Грейнджер неразборчиво бормочет и, схватив прислоненную к стене жердь, направляется в угол комнаты к стулу. Хмыкнув, Драко разглядывает шуруп с отверткой и возвращается к окну. Приставляет крючок к месту, которое выбрала Грейнджер, подносит шуруп. После седьмого оборота стонет — кончик едва входит в стену — и ругается, когда отвертка соскальзывает с насечек.
Замирает, заслышав за спиной звук, почти что заглушенный стуком дождя по стеклу и крыше. Драко медленно поворачивает голову, ища глазами Грейнджер.
— И что это было?
— Что было что?
Он с любопытством ее оглядывает, уголки его губ чуть подрагивают в усмешке.
— Ты засмеялась или подавилась?
— Я тренировала твой злодейский смех, — отрезает Грейнджер. — Теперь ты знаешь, как по-дурацки он звучит, — она поднимает жердь с нацепленной на нее занавеской, и Драко смеется.
— Ненормальная.
— Да, но при этом самая нормальная из присутствующих, так что задумайся.
— П-ф.
— П-ф.
И.
Драко тяжело выдыхает, глядя на перекинутую через него руку с синеватыми венками. Ведет взглядом по прядям, разметавшимся по его груди, и дальше к копне кудрей у плеча, за которыми едва виднеется лицо Грейнджер.
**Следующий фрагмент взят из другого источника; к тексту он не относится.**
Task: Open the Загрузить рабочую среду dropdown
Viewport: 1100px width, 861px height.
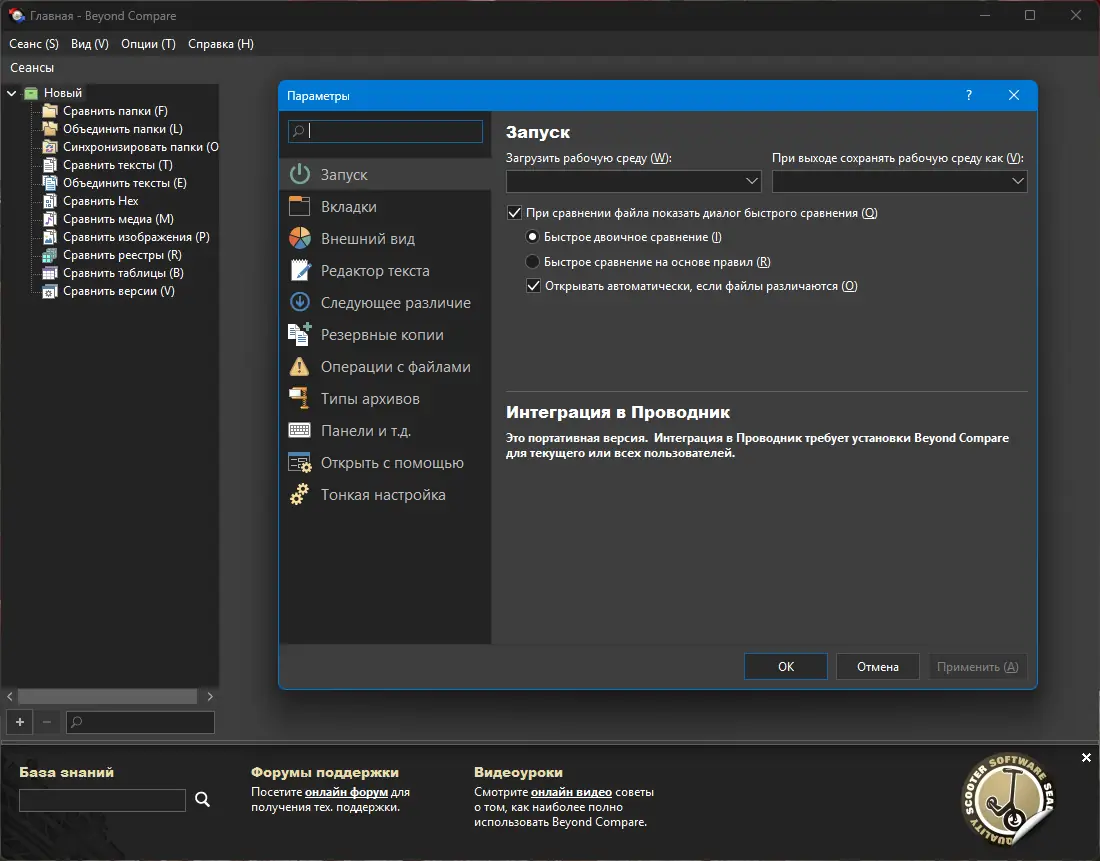Action: (753, 181)
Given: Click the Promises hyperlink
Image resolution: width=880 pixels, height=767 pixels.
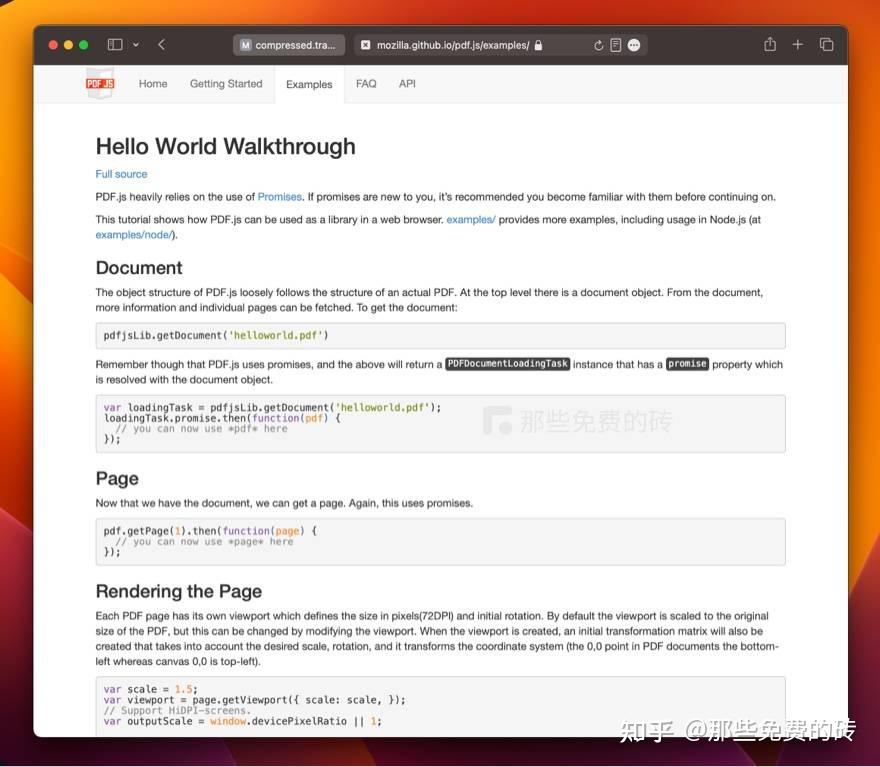Looking at the screenshot, I should tap(279, 196).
Она обдает дыханием его плечо, под ладонью поднимается и опадает ее живот. Протянув руку, Драко пальцем поглаживает ее запястье, проверяя, такая ли мягкая ее кожа, как кажется на вид. Из-под массы волос и его плеча можно различить лишь линию ее носа, но и так ясно, что Грейнджер еще спит.
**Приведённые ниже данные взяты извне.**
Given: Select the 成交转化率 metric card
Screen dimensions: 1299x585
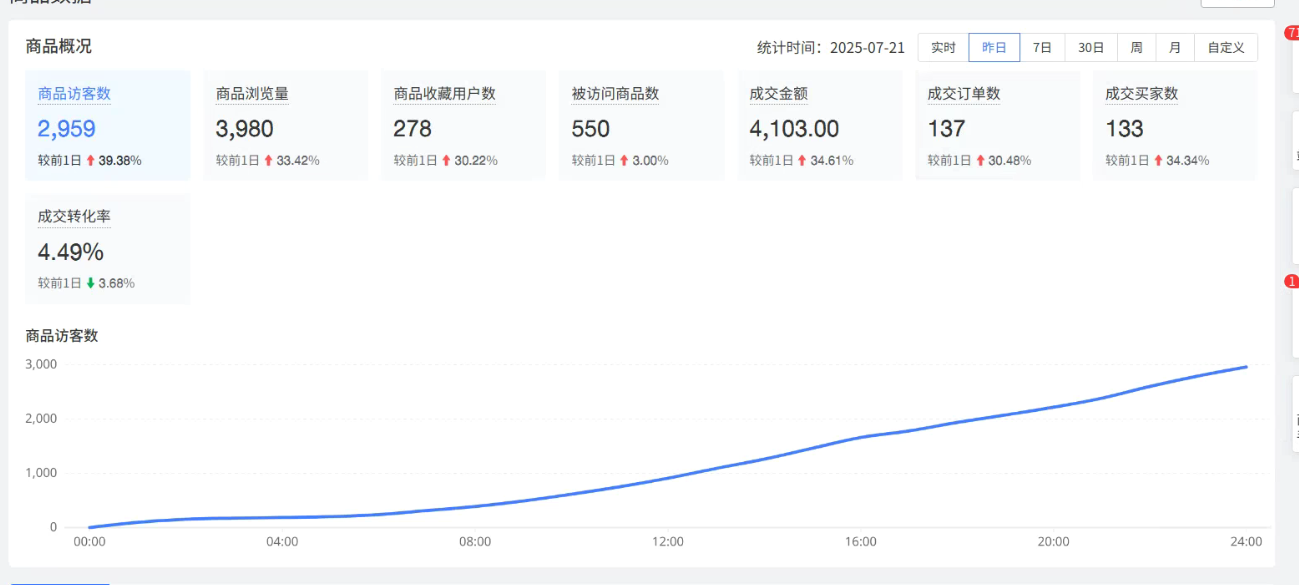Looking at the screenshot, I should [107, 248].
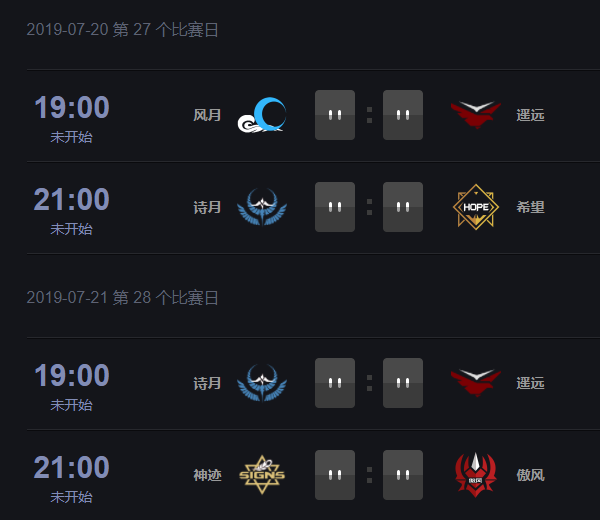The height and width of the screenshot is (520, 600).
Task: Click the gold HOPE team logo
Action: click(x=476, y=207)
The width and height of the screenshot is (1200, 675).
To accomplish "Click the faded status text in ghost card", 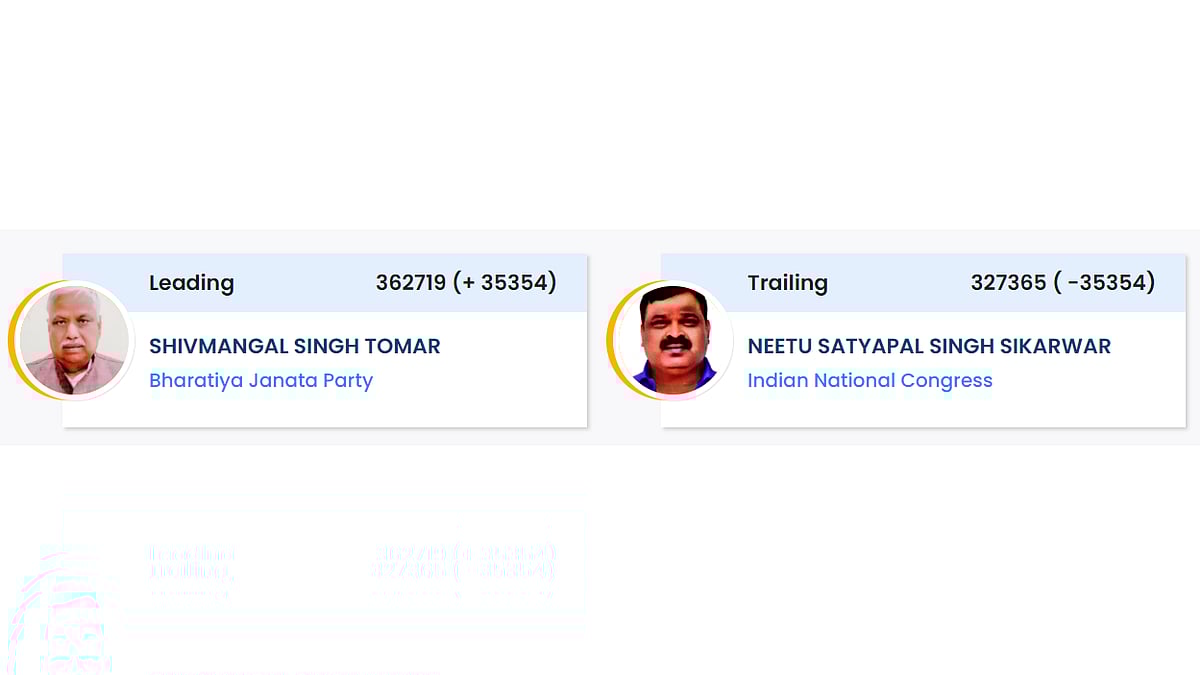I will point(191,562).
Он устремляет взгляд к потолку, смаргивает и осторожно выбирается из постели. Целую минуту ищет шорты, оказавшиеся под кроватью, и натягивает по пути к двери. Проверяет календарь и, потирая глаза, прочитывает заметки о каждом дне. Дойдя до последней, Драко невидяще смотрит перед собой. Голову пронизывает тупая боль, и он хватается за лоб.
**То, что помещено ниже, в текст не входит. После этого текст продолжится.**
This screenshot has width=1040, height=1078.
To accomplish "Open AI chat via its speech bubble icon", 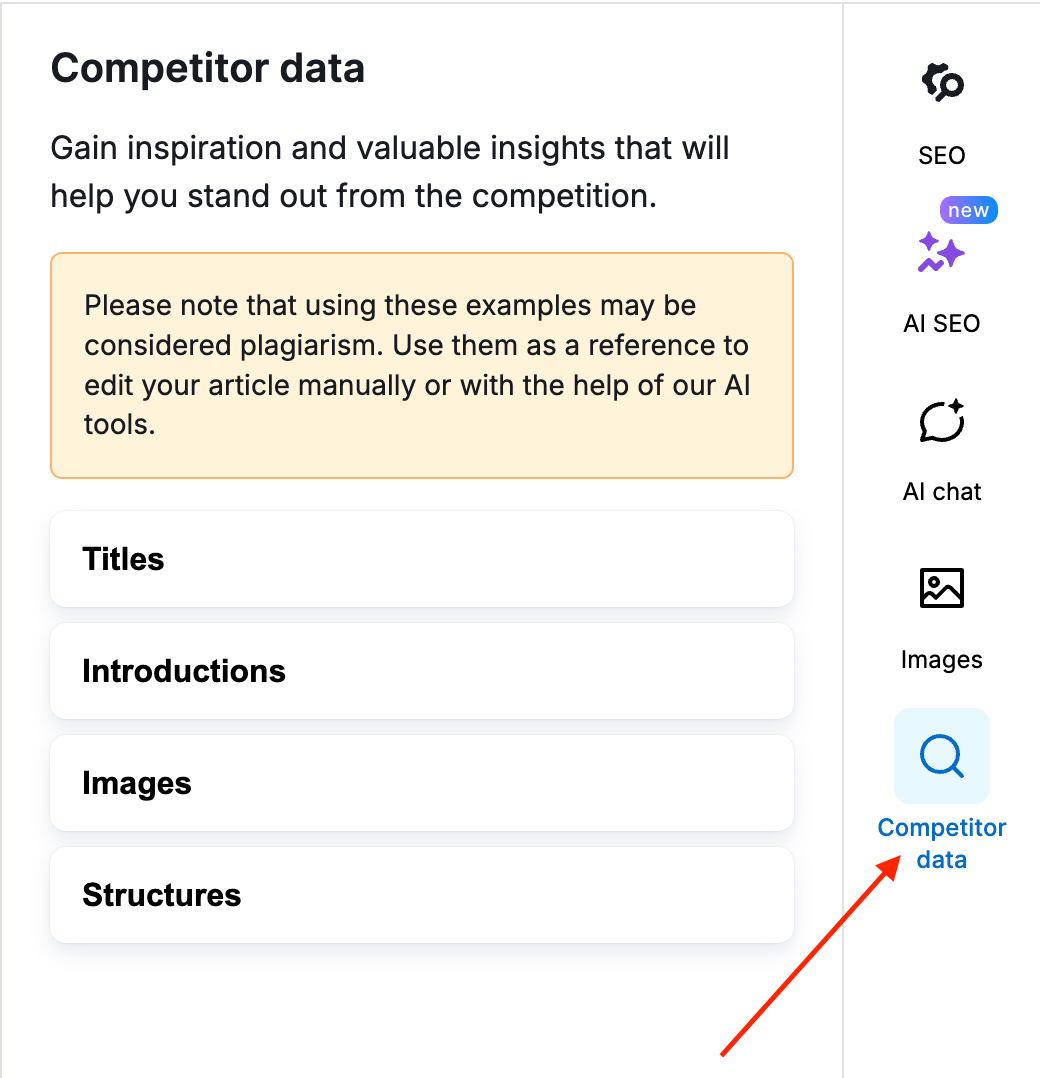I will tap(941, 421).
Подцепив с комода ручку, с ходящими по лицу желваками помечает звездочкой четыре дня. Откинув волосы, черкает на вчерашнем. Бросает ручку, та громко стучит по полу, и Драко оглядывается на Грейнджер. Календарь не сообщает, как они оказались в одной постели, но он и сам вполне догадывается. Если бы Грейнджер взглянула на пометки, то увидела бы лишь одну, сообщающую, что они переспали, но Драко нарисовал тогда рядом черту и повторил ее на каждом следующем дне. Помимо первой он насчитывает еще четыре штуки: «/постель», «/кабинет», «/диван», «/постель». Припоминает эпизоды первой, где-то половину «дивана» — и все. По крайней мере, ему известно, что это было.